Come tutti sanno, in quei sacchi con le foto artistiche di Pierpaolo Perretta e le firme di tanti comaschi che vogliono bene alla loro città c’era la richiesta di far ripartire e portare a termine i lavori sul lungolago. Sanare quella ferita ormai incancrenita tra la città e il suo specchio d’acqua decantato in tutto il mondo come uno dei più suggestivi. Cos’hanno in comune i due “cento giorni”? Una parola sola: “Waterloo”. E se almeno Napoleone, nel periodo precedente il suo primo esilio qualcosa di buono lo aveva combinato (una delle grandi opere che questa città è riuscita a portare a termine non a caso è la strada realizzata con lui regnante e che porta il suo nome), il Comune di Como e la Regione Lombardia negli otto anni che hanno preceduto questi cento giorni sono riusciti solo a produrre una compilation di disastri.

Che a palazzo Cernezzi a Como e palazzo Lombardia a Milano non si aggirassero condottieri e statisti lo sapevamo. Anche se i comaschi, a un certo punto sono stati costretti a credere ai loro proclami roboanti sui fausti destini dell’infausto cantiere. Campagne, quelle intraprese da Mario Lucini e Roberto Maroni non dissimili come esito da quella di Bonaparte in Russia.

Certo non vi è stato il Tolstoj dell’inarrivabile Guerra e Pace a narrare le loro gesta (?), sarebbe stato sprecato. Ma solo un piccolo quotidiano locale che, a un certo punto, è riuscito a tirarsi dietro una città che, nonostante tutto, si è dimostrata molto migliore di chi l’amministra a tutti i livelli. Salmerie che l’Armata Brancaleone comunal regionale non è riuscita a utilizzare. Neppure il coro che pure ha trovato l’amplificatore dei mass media nazionali e internazionali incredubili di fronte allo scempio perpetuato di tanta bellezza, è riuscito scrostare l’’inerzia delle truppe cammellate della politica. Persino il governo, alla cui porta La Provincia è arrivata a bussare con le cartoline deposte nella cassetta di Matteo Renzi, che aveva detto agli ineffabili amministratori comaschi e milanesi di fare quei pochi passi indispensabili per consentire a Roma di intervenire, ha potuto qualcosa. Con buona pace della proverbiale efficienza del Nord, di fronte alle indolenze romane. E non che Como e Milano fossero chiamati a smuovere montagne o a sconfiggere eserciti prussiani, asbrugici, britannici e russi. Era solo una questione di nomine, di timbri di firme, di delibere.

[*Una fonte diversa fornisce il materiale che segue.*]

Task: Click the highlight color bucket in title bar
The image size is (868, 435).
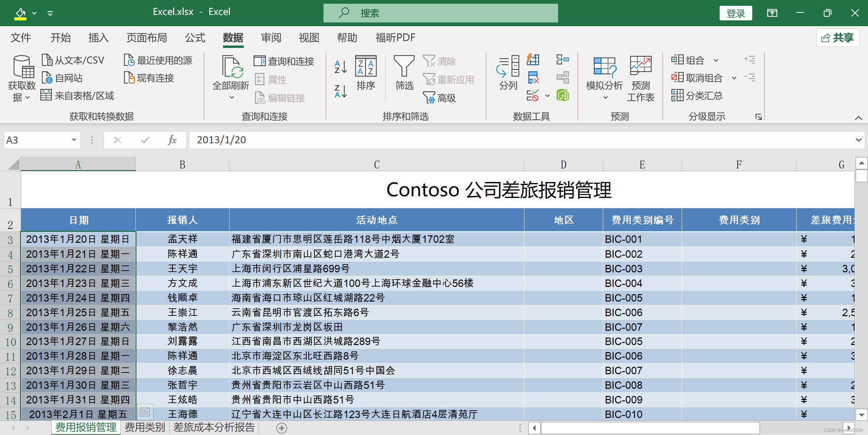Action: click(x=20, y=13)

I nuovi proclami usciti dal ventre di palazzo Lombardia contro il Comune fanno perciò l’effetto del bue che dà del cornuto all’asino. Se la Regione può fare ciò che minaccia, perché non si è mossa prima? Quanti piatti hanno dovuto assaggiare prima di capire che era minestra? Ecco perché La Provincia ha deciso di muoversi ancora, di approfittare di nuovo della pazienza dei comaschi. Per mandare a Sant’Elena i politici responsabili dello sfascio sul lungolago, c’è ancora tempo. E ci penseranno gli elettori. Ma forse la Waterloo definitiva della città si può ancora evitare. La Provincia si batterà per Como, assieme a voi, cari lettori, fino all’ultima goccia di inchiostro.